Eat cheese, friends! Save your tallow! Leaf lard! Fuck margerine! Vive la beurre! Fuck your couch! Don't discard the best parts of your food! Eat less boxed food! For the love of God don't eat cereal, eat eggs!  I've been right all along!  I'm not crazy, I swear to God, I am perfectly sane!  Listen to the bald guy! Listen!


Saturday, 1 February 2014

Still waters run deep

No matter how dry or bleak the night gets,
Superfly on repeat, no end of the fight yet
the whale is my nemesis
vengeance my police,
beyond the mad sheep I hustled my fleece

the sun's too hot, the land's too cold
the richness of memory obscured in the fold
beside all the beasts a land with no colour
goddamn it man the plan of no other
I run my own ship, fuck what you heard
ribs broke, skull crushed in by the herd
another word for coward is compromise
stare death in the face with sober wide open eyes

hitch up, shots off, open wounds in the switch up,
I took the cash in the bag, ducking low in the mix up,
beats for criminals trying to clean up the street
bodies hung inside meat lockers, vanish discreet
on my way from the country on a shadowy fleet
the man on my passport says he's from Crete

unstoppable animal hail from Canada
fuckers complain but the cold isn't bad enough
by the middle of January everyone's had enough
in three feet of snow stand screaming I'm mad enough
you live your life once with no chance of a repeat
and you waste every minute stuck to the tv
fuck you're all frail, sickly and mild mannered
on the worst day alive I wouldn't throw down my hammer
I'd drive spikes in the earth and build a line across time and space
from the location of now to the destination the mind encased
mensch to mensch squared not tense or impaired
face chiaroscuro lit by a flair
there's no beauty but tragedy
mountains from tremors
no triumph but struggle
gilded by tenners
operatic proportions and a ribald propensity
there's nothing left here but the fire forging what's meant to be
that's what meaningless meant to me
in the glare from the moonlight
try to make it cohere
our culture hero broken, paralyzed fear
mind riddled by rot
might never stand strong
maybe's he's forgot
aight
but he attempted to engage the whole thing with his thought, right?

Writing cryptic riddles
for cats with their fiddles
no one understands if stuck in the middle
vision particulars communicate ill
drink from pleroma drunk from your fill
nothing else matters but determination
in the face of foreboding
lost out in space
slap my thighs goading
all you little poets to throw down your pens
you can only contemplate truth
when wearing Depends
all this talk about Zen
a heron descending
on a fish in the river
all your foolishness blending
in a deeper mythology you don't understand
worn like a t-shirt you bought from a band

I'm drunk and unbeaten freetstyling a battle rap
its February bitches RJ's bringing the trouble back

Wednesday, 4 December 2013

Egos is something the Wu-Tang crush

A bunch of the joys of watching food television are the similarities that it shares with professional wrestling.  The charismatic anti-hero that nobody likes but gets things done.  The grimacing chef that knows their shit but has a temper like lava.  Many professional cooks have worked for a bomb-dropping, short-fused, inconsiderate motherfucker with a golden touch for food.  After watching Chef Ramsay decimate some stupid shit I suspect many cooks go into the bathroom and practice their own boss-roll in the mirror, like practicing your Clint Squint after marathoning Sergio Leone films.

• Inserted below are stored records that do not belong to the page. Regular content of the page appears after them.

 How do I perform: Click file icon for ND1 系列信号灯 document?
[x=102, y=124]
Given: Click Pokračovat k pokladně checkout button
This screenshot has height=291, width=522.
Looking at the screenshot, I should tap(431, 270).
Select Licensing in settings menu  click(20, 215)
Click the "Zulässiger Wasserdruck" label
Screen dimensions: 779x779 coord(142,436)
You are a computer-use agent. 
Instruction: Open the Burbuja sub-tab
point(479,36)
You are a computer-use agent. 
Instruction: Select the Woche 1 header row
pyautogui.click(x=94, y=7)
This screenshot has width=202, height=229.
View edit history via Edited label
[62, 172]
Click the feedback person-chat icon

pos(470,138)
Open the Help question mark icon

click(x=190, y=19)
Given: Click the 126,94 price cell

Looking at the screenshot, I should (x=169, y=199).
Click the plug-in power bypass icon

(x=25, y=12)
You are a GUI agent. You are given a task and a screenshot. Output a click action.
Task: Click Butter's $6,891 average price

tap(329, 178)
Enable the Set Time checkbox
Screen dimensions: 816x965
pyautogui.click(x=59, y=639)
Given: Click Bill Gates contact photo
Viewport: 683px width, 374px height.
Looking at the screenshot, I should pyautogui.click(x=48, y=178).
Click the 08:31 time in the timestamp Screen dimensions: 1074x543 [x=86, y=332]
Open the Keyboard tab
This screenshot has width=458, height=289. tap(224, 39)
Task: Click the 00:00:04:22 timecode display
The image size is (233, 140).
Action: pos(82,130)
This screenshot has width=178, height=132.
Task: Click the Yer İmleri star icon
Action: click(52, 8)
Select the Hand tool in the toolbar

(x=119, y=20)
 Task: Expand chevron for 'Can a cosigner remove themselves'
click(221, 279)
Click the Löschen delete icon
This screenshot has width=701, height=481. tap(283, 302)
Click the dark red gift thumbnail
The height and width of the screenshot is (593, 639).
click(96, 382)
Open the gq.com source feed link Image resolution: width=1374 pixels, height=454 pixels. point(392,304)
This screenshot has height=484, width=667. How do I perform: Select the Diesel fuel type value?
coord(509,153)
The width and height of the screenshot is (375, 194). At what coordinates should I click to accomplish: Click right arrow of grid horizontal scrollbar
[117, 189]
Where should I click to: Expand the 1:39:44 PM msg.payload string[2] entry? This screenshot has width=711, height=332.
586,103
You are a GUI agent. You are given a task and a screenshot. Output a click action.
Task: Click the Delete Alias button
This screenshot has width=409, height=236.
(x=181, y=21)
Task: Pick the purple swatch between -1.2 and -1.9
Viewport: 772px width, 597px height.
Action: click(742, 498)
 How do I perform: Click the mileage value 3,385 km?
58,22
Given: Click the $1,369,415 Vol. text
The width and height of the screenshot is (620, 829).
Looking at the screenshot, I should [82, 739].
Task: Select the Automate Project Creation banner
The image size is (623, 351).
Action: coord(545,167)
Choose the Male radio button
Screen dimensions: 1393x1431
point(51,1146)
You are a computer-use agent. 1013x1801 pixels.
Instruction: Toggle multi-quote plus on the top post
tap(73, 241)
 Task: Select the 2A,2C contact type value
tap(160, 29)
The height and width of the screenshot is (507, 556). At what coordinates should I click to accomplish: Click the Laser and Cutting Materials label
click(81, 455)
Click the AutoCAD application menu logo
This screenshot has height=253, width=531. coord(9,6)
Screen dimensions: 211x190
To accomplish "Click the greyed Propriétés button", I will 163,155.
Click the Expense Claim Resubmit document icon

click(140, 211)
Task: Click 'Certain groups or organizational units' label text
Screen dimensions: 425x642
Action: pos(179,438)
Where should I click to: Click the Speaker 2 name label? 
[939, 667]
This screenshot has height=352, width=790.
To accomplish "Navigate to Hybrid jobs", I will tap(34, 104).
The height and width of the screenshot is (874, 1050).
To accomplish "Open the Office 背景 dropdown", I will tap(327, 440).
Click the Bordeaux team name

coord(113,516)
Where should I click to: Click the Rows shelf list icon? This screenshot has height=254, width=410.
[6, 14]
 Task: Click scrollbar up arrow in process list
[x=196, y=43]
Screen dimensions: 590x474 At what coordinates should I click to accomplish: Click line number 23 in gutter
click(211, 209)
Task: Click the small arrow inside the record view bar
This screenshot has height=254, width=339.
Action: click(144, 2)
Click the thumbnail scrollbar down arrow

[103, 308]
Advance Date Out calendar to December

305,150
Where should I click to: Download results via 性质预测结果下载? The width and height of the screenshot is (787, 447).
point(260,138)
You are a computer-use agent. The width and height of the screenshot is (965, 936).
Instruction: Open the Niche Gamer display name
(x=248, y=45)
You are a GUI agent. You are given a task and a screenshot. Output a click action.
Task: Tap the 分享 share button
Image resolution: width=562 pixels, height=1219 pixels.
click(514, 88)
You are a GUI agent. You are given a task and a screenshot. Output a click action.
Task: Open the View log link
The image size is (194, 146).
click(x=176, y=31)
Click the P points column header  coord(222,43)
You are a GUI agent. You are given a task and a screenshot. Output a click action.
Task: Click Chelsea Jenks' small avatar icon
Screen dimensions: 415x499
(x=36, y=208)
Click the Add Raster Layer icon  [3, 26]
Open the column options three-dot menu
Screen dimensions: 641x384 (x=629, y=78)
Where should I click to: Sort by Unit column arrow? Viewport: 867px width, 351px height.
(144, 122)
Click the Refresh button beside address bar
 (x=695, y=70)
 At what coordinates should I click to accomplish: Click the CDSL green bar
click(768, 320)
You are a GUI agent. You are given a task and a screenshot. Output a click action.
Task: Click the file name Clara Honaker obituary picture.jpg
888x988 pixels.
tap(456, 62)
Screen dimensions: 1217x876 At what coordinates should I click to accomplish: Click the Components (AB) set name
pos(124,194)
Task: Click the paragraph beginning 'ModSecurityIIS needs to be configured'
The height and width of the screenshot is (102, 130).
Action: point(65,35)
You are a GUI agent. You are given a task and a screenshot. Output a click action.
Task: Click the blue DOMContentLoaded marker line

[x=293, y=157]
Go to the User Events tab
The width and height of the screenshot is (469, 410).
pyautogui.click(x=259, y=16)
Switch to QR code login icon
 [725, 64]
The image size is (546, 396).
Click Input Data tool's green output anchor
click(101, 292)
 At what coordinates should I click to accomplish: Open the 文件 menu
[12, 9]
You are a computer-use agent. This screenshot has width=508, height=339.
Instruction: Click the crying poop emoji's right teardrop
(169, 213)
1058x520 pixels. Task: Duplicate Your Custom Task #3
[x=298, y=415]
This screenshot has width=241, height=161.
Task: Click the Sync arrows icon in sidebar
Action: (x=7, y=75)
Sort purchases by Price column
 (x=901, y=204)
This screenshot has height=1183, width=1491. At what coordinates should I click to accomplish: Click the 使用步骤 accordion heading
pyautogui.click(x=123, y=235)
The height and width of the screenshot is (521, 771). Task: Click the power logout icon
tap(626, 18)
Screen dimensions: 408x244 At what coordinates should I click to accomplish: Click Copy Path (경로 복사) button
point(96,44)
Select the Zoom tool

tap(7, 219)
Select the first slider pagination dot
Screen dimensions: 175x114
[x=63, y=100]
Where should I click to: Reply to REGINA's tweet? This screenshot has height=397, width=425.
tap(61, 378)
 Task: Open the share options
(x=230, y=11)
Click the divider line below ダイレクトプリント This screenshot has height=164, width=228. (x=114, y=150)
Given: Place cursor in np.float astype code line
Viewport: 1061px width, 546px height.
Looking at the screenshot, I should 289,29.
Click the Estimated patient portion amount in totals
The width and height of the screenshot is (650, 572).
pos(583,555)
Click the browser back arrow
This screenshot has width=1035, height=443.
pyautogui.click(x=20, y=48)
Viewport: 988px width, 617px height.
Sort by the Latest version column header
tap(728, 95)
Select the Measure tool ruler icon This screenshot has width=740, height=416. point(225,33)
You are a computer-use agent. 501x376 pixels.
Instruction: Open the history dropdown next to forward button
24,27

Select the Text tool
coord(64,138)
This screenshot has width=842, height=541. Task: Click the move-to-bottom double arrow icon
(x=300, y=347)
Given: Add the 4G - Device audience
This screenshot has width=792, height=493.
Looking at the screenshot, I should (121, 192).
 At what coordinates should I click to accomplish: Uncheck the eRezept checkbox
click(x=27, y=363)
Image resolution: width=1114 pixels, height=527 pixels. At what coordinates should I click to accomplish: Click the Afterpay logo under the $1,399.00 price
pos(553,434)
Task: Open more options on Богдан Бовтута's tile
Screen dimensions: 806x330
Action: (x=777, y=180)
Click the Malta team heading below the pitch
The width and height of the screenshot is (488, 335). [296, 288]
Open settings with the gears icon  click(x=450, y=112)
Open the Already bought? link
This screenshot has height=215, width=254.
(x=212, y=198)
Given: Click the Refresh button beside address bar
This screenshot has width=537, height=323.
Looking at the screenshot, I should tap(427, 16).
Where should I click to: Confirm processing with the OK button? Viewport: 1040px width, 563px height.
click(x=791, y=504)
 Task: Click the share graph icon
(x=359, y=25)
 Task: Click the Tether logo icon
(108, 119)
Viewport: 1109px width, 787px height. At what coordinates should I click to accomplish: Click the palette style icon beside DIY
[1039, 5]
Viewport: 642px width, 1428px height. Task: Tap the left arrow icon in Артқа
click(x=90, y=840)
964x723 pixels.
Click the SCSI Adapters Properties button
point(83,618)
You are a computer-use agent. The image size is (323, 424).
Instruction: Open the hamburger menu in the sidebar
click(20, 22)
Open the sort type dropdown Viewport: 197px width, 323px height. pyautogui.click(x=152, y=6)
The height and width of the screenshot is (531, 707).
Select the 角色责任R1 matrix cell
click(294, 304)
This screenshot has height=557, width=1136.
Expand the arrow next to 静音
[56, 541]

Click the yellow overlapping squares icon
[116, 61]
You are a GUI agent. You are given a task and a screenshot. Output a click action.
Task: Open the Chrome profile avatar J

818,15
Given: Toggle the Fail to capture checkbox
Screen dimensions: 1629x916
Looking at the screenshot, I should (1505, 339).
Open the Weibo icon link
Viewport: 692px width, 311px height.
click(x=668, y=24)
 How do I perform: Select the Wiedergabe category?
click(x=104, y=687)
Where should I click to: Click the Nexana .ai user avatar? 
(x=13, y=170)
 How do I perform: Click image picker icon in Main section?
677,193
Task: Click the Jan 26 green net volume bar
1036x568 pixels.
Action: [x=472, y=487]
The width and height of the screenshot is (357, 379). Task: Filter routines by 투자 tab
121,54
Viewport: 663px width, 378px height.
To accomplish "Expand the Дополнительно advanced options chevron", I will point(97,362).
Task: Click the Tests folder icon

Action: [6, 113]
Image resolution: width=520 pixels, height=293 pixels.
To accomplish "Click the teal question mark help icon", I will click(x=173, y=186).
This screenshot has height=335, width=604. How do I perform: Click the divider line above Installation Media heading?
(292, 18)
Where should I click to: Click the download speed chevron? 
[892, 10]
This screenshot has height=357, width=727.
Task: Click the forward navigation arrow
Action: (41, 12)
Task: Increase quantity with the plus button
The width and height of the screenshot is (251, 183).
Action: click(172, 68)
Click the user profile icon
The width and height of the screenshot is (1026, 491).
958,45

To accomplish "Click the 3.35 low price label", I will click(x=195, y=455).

In real life, however, nobody likes a tyrant.  Nobody likes a baby either.  I worked for a big guy with a temper once.  What he lacked in technical proficiency he made up for in verbal abuse.  When he got stressed he'd push you off your station, call you a retard, and act big while he frantically stirred a reheated soup.  I had some authority in that kitchen, and when cooks would come so close to walking out of the back door in the middle of service, they would come to me for some piece of mind.  What I would tell them was to picture him naked in the early light of morning, his fat rolls jigging every which way while he frantically masturbated his tiny penis. After they stopped laughing they would come back to work, suddenly feeling sorry for the dinosaur that wrote their paycheque.

Its considered common-sense in a customer service job that no matter how stupid the customer is it is still your job to smile until your smoke break.  Somehow it is considered acceptable to exhibit every kind of immature, anti-social behavior in a kitchen. I'm not sure if its in emulation of what the "big chefs" do, but you see a surprising number of temper tantrums in the industry, especially by people that should know better. When a cook tosses a pan against the wall in a fit of rage because of some fuck up, it doesn't make them look cool. Nobody feels sympathizes with them, and nobody respects them more because of their static-release of testosterone.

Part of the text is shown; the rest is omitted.